**Extract**
:::
Basically, the Church has defined itself by what it hates, not what it loves. And it will rank sins by advocating for the cover up for whatever hurts "the brand" and silencing victims.
I could go on, but I would love to enjoy the last bit of my weekend.
No, one more thing.
Think about it. Though we started talking about our sexual incompatibility after leaving ministry, do you think we could have stayed if we admitted that in small group? Uh no. People would say my husband was keeping conjugal rights from me. Thankfully, we don't have a dead bedroom situation, just different drives and interests. Some Christians have suggested we divorce though we love each other. In other words, the Church would not know what to do with us.
In an odd way, I kind of like that.
(I get a lot of people who want to correct me on all of this, but with over two decades elbow-deep in many facets of ministry and in multiple denominations, you’re wasting your breath. If it’s uplifting to you, that’s awesome.)
Do you still believe in God?
Yes, it's hard for me to believe we all happened by accident without an intelligent Creator at the helm. I'm just trying to navigate my spiritual journey without the template of Americanized, entrepreneurial, and influencer-like faith systems.
What's next?
Though I’m not a fan of Feeld, I want to stick it out through my Majestic membership. (One perk is being able to go into incognito mode because men bombard me.) I really want to build friendships with people like me in my area who don't really fit anywhere as I celebrate my sensuality in middle-age. I have fun events in Portland and Seattle to attend this winter and spring as I continue writing about my discovery. Using pieces of my creative capstone project, I started my memoir last year as I tried to figure out why I am the way I am sexually and why I'm drawn to the erotic. So my plan includes writing, exploration, and community.
:::
**Data to examine**
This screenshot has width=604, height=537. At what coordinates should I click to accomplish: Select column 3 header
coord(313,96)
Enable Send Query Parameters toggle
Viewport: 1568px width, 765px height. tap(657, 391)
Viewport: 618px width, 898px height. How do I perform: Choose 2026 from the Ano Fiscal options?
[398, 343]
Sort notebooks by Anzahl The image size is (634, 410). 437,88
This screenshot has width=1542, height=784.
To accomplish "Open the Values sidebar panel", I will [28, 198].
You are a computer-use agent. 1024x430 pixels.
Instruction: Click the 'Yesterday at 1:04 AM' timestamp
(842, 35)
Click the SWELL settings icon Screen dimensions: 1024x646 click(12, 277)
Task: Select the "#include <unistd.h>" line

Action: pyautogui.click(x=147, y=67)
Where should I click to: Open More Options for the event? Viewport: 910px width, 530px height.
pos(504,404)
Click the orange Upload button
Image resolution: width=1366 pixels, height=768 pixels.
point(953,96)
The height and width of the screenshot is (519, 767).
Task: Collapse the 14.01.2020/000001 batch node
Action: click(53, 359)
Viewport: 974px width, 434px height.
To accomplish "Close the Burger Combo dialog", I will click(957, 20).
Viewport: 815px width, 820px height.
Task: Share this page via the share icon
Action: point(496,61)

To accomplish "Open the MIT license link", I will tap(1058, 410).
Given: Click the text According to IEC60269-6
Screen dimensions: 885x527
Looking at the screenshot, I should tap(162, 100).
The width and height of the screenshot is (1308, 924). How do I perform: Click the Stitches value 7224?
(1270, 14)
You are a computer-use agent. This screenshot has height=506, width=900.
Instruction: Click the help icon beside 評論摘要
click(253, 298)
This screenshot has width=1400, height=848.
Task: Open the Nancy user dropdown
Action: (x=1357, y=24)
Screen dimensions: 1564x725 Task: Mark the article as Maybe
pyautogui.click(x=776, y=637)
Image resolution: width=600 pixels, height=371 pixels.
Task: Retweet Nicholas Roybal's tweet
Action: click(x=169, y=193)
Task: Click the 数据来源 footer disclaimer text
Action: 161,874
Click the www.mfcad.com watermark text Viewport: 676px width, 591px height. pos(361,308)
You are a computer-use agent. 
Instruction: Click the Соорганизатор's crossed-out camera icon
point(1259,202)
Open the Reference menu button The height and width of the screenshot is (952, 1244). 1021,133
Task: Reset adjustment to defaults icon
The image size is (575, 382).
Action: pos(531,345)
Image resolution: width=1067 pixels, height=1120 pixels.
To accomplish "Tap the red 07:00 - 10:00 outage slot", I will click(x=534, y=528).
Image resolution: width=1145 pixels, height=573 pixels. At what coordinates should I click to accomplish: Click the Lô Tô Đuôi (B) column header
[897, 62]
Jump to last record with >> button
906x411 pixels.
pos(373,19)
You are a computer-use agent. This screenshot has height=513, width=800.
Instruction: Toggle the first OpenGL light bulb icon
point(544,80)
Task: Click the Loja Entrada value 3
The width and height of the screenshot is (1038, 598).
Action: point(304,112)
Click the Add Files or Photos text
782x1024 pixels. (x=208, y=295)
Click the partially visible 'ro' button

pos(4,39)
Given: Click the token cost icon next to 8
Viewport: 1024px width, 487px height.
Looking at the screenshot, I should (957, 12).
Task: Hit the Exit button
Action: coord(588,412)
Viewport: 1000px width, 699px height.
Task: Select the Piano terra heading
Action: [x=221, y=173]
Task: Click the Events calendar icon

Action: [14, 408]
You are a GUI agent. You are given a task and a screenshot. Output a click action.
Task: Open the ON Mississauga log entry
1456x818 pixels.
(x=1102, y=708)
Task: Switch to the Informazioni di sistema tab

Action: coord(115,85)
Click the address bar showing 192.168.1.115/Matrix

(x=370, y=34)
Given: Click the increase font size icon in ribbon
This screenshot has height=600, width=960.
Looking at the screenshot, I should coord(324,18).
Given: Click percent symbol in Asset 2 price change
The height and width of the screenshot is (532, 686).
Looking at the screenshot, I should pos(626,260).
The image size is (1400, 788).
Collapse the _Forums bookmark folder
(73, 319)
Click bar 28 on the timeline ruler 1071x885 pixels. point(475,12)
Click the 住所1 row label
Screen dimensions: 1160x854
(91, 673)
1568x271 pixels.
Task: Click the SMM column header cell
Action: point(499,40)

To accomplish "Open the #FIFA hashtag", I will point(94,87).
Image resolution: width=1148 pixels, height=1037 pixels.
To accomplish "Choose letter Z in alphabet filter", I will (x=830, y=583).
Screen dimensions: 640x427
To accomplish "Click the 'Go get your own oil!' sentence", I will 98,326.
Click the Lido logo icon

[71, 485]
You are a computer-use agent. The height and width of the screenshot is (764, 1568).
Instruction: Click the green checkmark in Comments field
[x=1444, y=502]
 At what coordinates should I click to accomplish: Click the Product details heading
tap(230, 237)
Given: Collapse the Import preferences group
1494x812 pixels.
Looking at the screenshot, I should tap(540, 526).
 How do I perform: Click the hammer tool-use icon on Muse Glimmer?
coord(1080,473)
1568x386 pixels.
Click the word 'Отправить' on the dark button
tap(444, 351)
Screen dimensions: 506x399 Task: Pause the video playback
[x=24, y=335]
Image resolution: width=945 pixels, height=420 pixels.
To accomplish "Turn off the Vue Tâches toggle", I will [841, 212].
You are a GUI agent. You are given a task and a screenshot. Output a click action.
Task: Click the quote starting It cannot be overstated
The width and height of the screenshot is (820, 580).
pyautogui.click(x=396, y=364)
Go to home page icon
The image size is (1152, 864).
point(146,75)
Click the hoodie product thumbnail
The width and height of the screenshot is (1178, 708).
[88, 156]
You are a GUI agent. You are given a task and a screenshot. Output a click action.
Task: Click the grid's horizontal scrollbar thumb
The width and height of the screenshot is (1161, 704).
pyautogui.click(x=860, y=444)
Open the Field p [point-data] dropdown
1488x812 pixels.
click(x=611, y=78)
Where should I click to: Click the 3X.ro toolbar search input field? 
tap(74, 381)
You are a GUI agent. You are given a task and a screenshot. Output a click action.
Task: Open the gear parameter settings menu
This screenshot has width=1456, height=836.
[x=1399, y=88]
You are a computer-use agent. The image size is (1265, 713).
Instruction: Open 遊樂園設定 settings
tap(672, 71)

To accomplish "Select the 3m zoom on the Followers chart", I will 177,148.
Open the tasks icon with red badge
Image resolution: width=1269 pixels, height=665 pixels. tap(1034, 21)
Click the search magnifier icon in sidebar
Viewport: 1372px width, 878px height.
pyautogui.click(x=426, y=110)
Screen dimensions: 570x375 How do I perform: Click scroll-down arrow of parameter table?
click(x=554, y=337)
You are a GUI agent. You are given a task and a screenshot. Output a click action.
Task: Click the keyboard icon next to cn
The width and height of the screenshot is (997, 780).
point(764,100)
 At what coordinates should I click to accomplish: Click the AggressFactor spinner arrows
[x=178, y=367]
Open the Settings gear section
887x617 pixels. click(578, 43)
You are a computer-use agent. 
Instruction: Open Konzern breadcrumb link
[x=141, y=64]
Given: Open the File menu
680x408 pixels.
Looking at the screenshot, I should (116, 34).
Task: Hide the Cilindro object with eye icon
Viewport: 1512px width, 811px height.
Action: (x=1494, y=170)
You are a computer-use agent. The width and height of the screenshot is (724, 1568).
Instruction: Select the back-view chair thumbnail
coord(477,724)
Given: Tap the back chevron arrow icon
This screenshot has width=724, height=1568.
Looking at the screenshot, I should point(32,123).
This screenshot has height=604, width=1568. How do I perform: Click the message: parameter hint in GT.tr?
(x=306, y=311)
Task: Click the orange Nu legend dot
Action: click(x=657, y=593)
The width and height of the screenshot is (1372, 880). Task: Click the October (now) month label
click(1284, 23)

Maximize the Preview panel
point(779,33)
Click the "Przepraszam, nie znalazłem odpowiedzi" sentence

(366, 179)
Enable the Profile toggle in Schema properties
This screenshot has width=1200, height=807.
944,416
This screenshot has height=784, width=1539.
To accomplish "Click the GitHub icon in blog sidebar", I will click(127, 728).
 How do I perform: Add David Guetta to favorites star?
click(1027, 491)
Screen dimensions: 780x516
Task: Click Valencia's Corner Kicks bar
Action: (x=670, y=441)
:::
**What the task requires**
Go on with the essay about faith and sexuality after ministry, starting right after its last sentence. The rows are separate material, unrelated to the essay about faith and sexuality after ministry.

**Solved exercise**
Did I miss anything? Ask away, friends.
As I mentioned, I’m ready to move on to more adventures and pieces of writing. In the next few weeks, I would love to share another piece (maybe one of the NYT rejections?), introduce some of you to one of my favorite posts to compose, The Fracture, which showcases links/music/people I find interesting in the moment, and share what I glean from my friend’s sex positivity conference in Portland later this month.
Have an amazing week as we all pursue authenticity and connection and scarfing down only the best chocolates from those Valentine’s candy boxes because we can.
Wish I could have a conversation with your partner/husband to learn more about how he processes your development and maturity. Just sayin….
Such a breath of fresh air and honesty, vulnerability... Freeing. Thanks a bunch for your courage.